Natürlich hat es draußen gewisse Schiefen entwickelt, mit denen es im wahrsten Sinne des Wortes leben gelernt hat. So hat zum Beispiel eine Vielzahl von rohen Pferden im linken Hinterbein mehr physisches Bewusstsein als im rechten: Auf diesem Hinterbein bewerkstelligen sie alles – ob Wendung, Kampf oder Flucht. Das junge Pferd ist im Hinblick auf sein bisheriges Leben hoch funktional.
Doch jetzt ist da plötzlich der Mensch. Er möchte eine Beziehung zu ihm aufbauen und es auf seine Zukunft als Reitpferd vorbereiten – doch noch ist das Pferd weder körperlich dazu in der Lage, noch ist es gewillt, sich mit uns über ein gewisses Maß hinaus auseinanderzusetzen.
Und hier kommt die Arbeit an der Hand ins Spiel. Wir beginnen damit sehr früh, denn sie ermöglicht uns nicht nur, das Pferd körperlich so umzubauen, dass es seinen neuen Aufgaben gewachsen ist, sondern darüber hinaus in einen echten Dialog mit ihm zu treten. Über die Arbeit muss es sich zwangsläufig mit uns auseinandersetzen und sich auch mental für uns öffnen. Und damit meinen wir nicht, Verhaltensweisen anzukonditionieren und auf bestimmte Signale abrufbar zu machen. Wir meinen die echte, in erster Linie körperliche Arbeit, die das Pferd aus seinen alten Verhaltensmustern herausholt und ihm einen neuen Bezug zu seinem Körper gibt.

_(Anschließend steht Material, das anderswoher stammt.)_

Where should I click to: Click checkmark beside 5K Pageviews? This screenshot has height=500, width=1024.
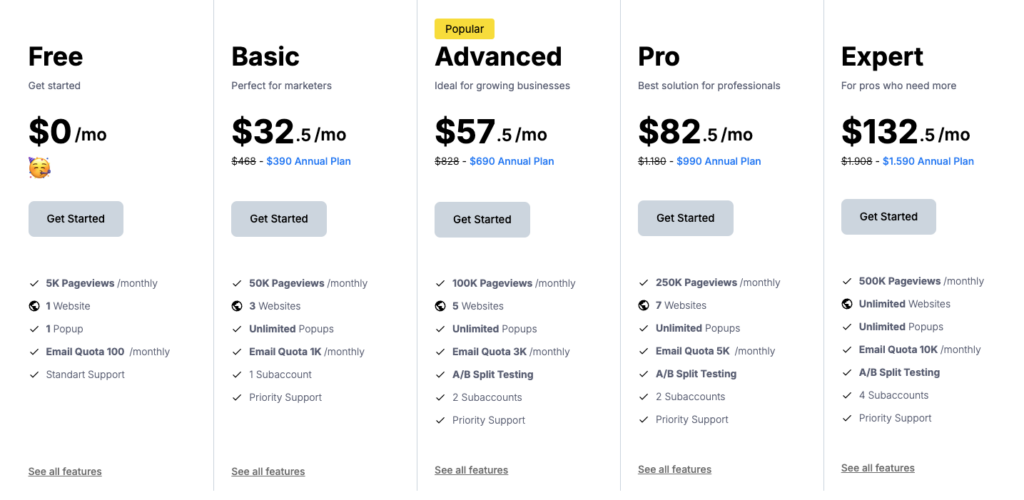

Wie immer, wenn man alte Strukturen löst und Teile neu verbindet, ist das bisweilen eine Überwindung und Herausforderung für den betroffenen Körper und damit auch für den Geist. Wie ein Pferd in diesen Momenten reagiert – ob es aufgeschlossen und neugierig mitmacht oder erst einmal „Nein“ zu Neuem sagt, sagt uns viel über seinen Charakter. Wir verlangen schließlich auch nicht wenig: Immerhin, dass uns das Pferd an sein Innerstes heranlässt – über seinen Körper erreichen wir schlussendlich auch seine Seele.